Prison officials found notorious mob boss James "Whitey" Bulger dead in his cell in West Virginia last week, the apparent victim of a prison murder. Some pronounced this a fitting end to the saga of a man whom many blame for innumerable grisly deaths. We cannot share in their satisfaction.

Whether because of the mythology told in prison movies or hardhearted attitudes toward the convicted, American society still accepts torture as the expected, even excusable, consequence of incarceration. Beatings, shivvings, rapes and prison murder are the subject of jokes, not outrage at the carnage taking place in government-run institutions. Bulger appears to have been beaten to death, with some particularly gruesome details that remain unconfirmed, in what could be a mafia-related hit.

Violent, uncontrolled inmates are not the only problem in U.S. prisons. Prison staff are sometimes the torturers. Too many inmates are still locked away in solitary confinement in tiny cells for 23 hours per day. Ask anyone who has been through this mental and emotional hell: It is a misery that should be reserved for exceptional cases that require a prisoner's removal from the prison population. It is reasonable to demand that prison officials both maintain order and refrain from extreme punishments more at home in a police state.

A failure to maintain order appears to have been the particular problem at U.S. Penitentiary Hazelton, the federal facility to which Bulger, 89, had been recently moved. According to an account in the New York Times, inmates' cells were opened at 6 a.m. to allow them to go to breakfast, two hours before guards would make their rounds. When Bulger failed to leave his cell, prison staff inquired and found him dead and bloody.

Many of the details remain sketchy — and there are plenty of questions the Bureau of Prisons has yet to answer. Is a pressing lack of federal prison guards responsible for lax oversight at Hazelton? Did prison staff take extra care to ensure Bulger's safety, given that he had a history of cooperating with the FBI? Why did he end up at Hazelton, rather than a Bureau of Prisons medical facility, given his advanced age and numerous heart attacks? How, anyway, could an inmate be beaten to death in a maximum-security cell?

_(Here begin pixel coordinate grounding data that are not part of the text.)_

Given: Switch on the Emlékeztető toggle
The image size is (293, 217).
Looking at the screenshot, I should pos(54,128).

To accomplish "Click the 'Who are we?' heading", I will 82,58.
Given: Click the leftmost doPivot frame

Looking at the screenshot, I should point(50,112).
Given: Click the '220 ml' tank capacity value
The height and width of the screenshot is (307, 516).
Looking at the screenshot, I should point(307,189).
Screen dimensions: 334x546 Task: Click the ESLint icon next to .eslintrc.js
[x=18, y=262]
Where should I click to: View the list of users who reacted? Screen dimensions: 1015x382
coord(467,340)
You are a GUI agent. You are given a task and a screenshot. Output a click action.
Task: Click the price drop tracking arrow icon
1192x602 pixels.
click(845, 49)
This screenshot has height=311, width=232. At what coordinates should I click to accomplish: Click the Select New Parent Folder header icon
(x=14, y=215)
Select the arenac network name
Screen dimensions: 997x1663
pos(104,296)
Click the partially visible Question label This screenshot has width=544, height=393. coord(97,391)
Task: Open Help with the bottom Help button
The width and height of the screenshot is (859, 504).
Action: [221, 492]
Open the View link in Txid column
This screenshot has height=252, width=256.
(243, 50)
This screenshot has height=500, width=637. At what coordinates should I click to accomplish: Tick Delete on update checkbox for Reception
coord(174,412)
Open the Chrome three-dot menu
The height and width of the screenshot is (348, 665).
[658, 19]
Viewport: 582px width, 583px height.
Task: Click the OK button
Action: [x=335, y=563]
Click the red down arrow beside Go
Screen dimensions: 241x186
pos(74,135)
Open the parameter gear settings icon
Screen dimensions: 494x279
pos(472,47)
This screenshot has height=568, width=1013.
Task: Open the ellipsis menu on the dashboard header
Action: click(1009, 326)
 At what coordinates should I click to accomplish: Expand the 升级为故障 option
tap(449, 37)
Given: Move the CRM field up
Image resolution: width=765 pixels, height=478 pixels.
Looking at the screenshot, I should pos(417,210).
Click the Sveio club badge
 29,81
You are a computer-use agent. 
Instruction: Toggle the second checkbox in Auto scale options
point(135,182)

It is all too easy to dismiss these questions as unnecessary because Bulger was an evil man. Yet his death was not justice but a betrayal of it. Bulger was sentenced to life in prison, not to death. The U.S. justice system is not always perfect in matching punishments to crimes. But the alternative is the justice of the mob — a ratification of Bulger's life work rather than the repudiation it deserved.